● Aim: Please quote the records from their start up to and including the line with "Action: click(278, 247)", leaving the pictures out of your answer.

(Records of document and screenshot pointing entries)
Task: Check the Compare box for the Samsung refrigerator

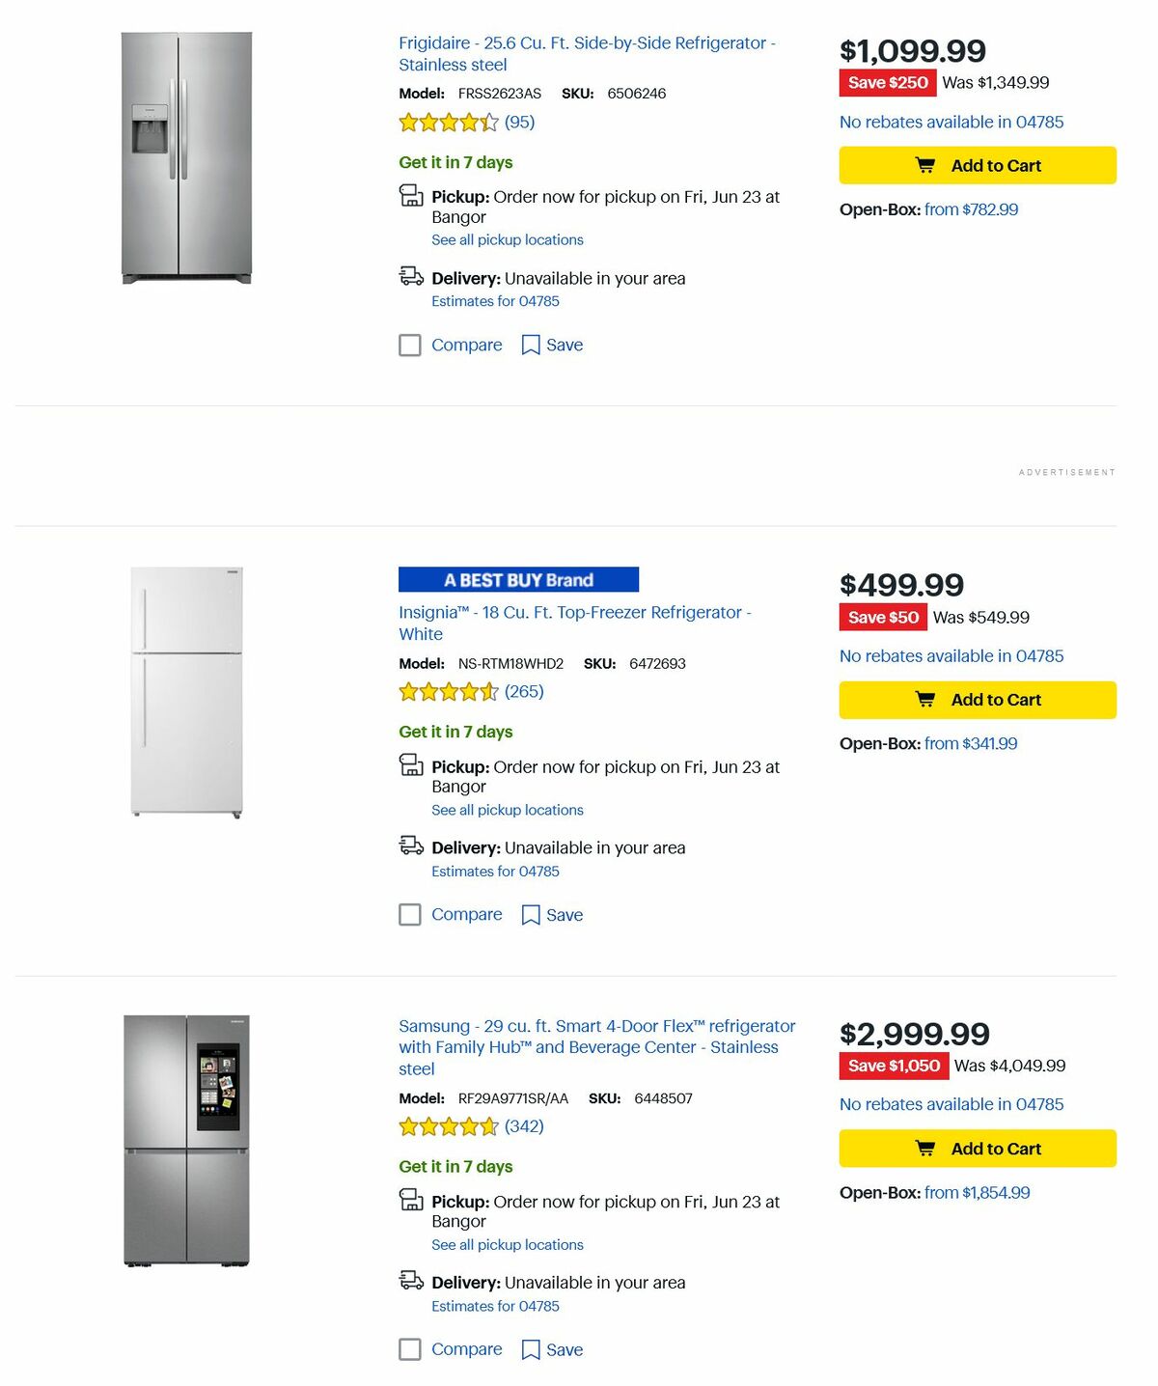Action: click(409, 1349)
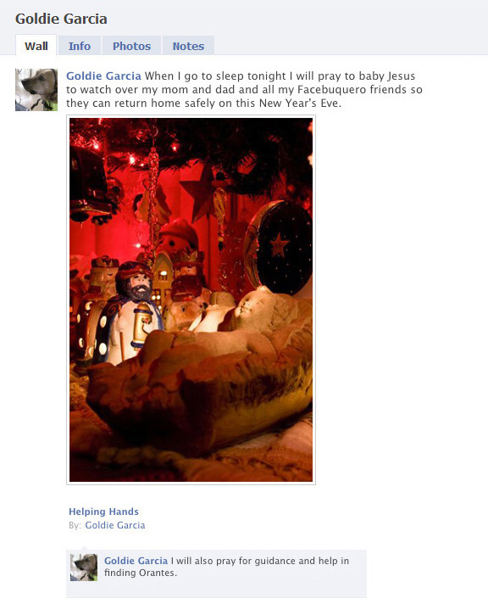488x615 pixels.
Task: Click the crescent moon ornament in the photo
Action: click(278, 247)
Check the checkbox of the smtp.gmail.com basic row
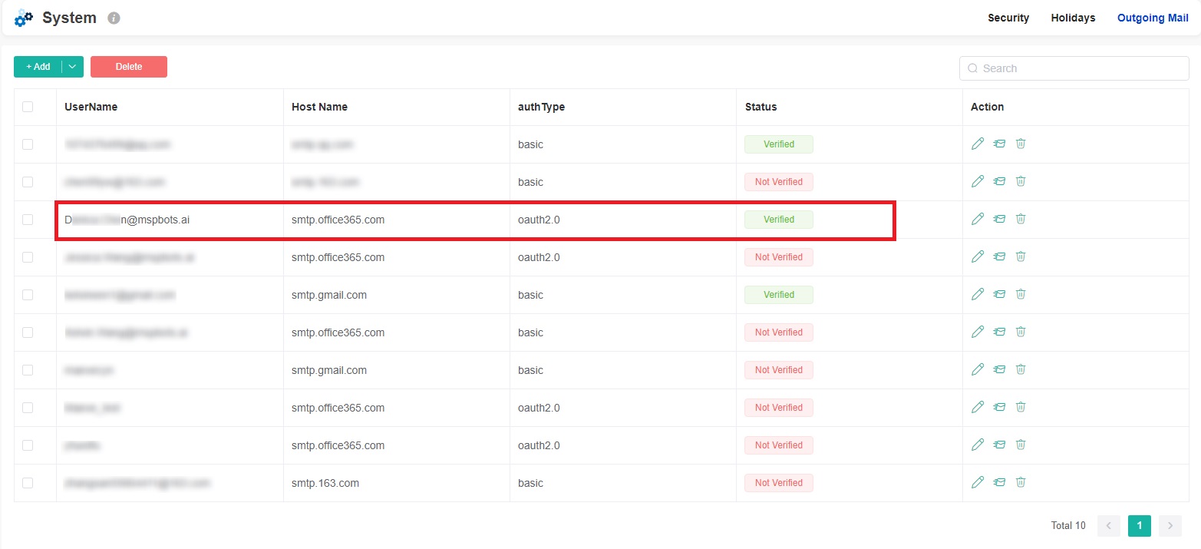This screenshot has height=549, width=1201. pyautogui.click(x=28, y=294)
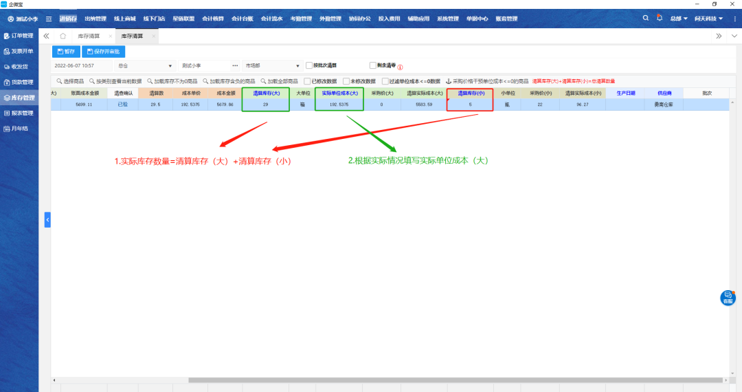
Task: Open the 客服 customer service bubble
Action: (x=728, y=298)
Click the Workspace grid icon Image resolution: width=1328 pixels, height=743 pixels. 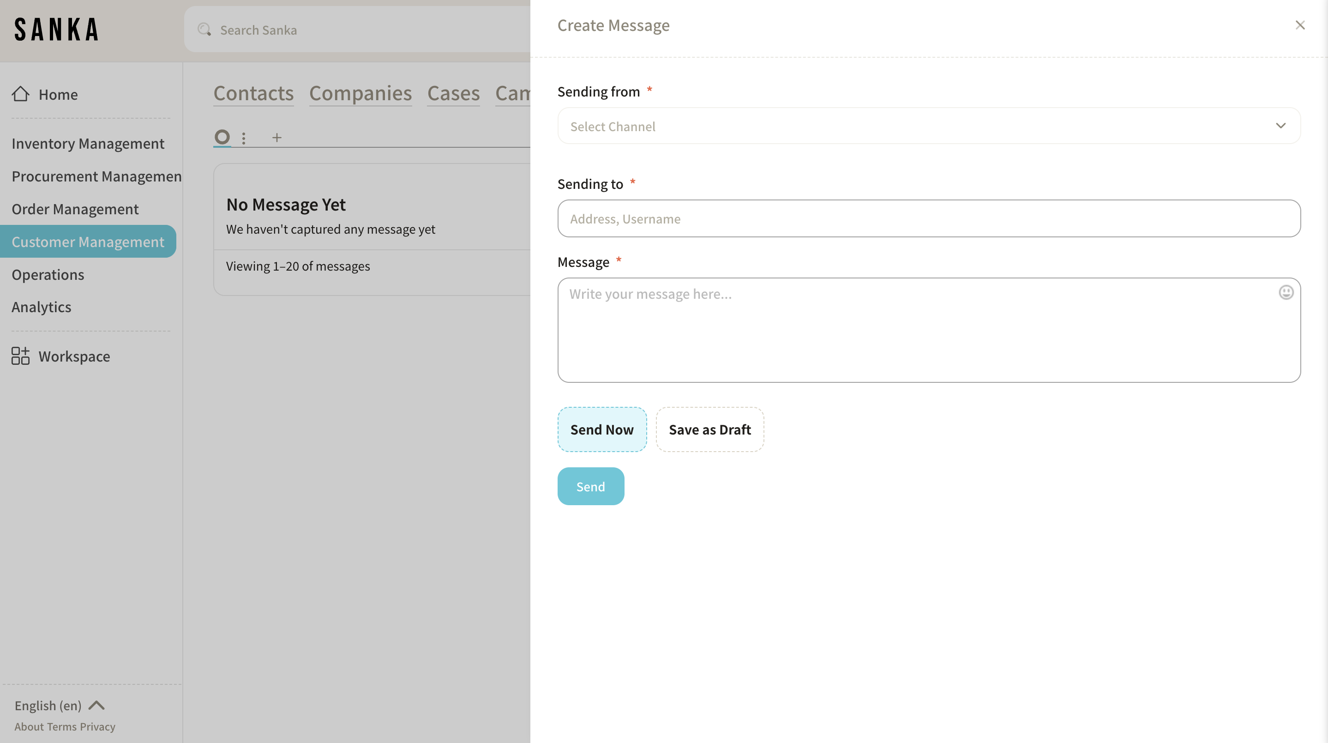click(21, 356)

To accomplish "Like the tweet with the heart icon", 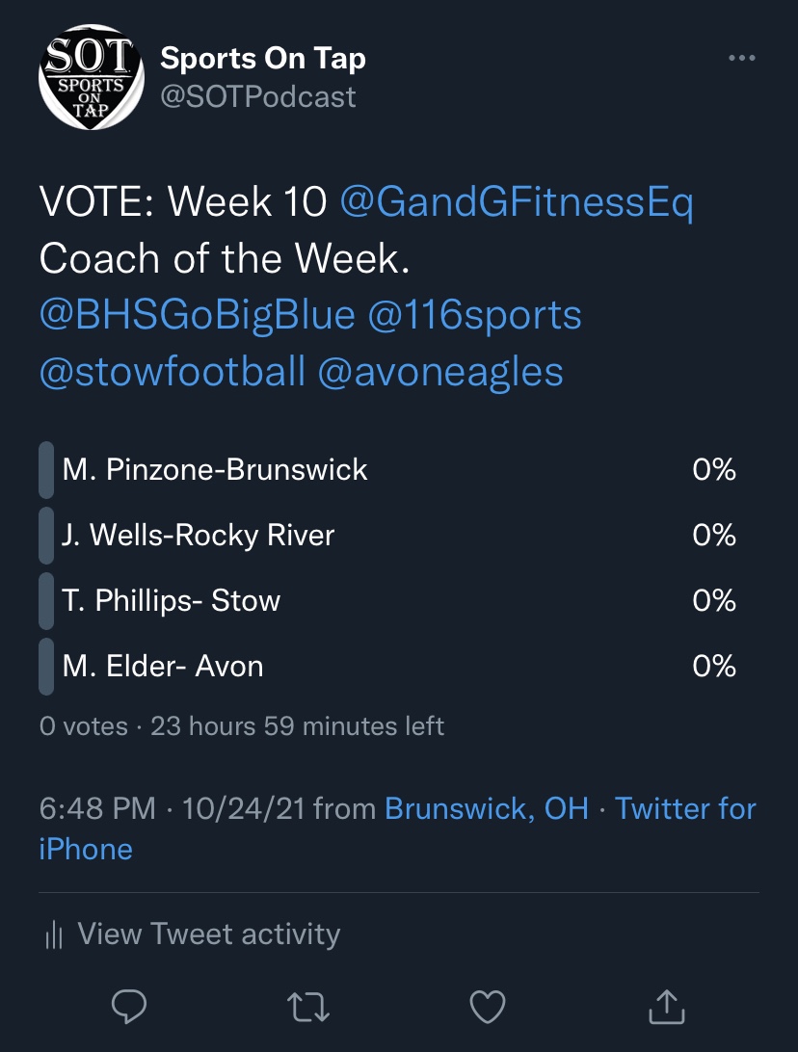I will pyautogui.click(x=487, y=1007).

● Task output:
Task: Check the Compare box for the Samsung refrigerator

Action: click(409, 1349)
488x615 pixels.
Task: Click the crescent moon ornament in the photo
Action: click(278, 247)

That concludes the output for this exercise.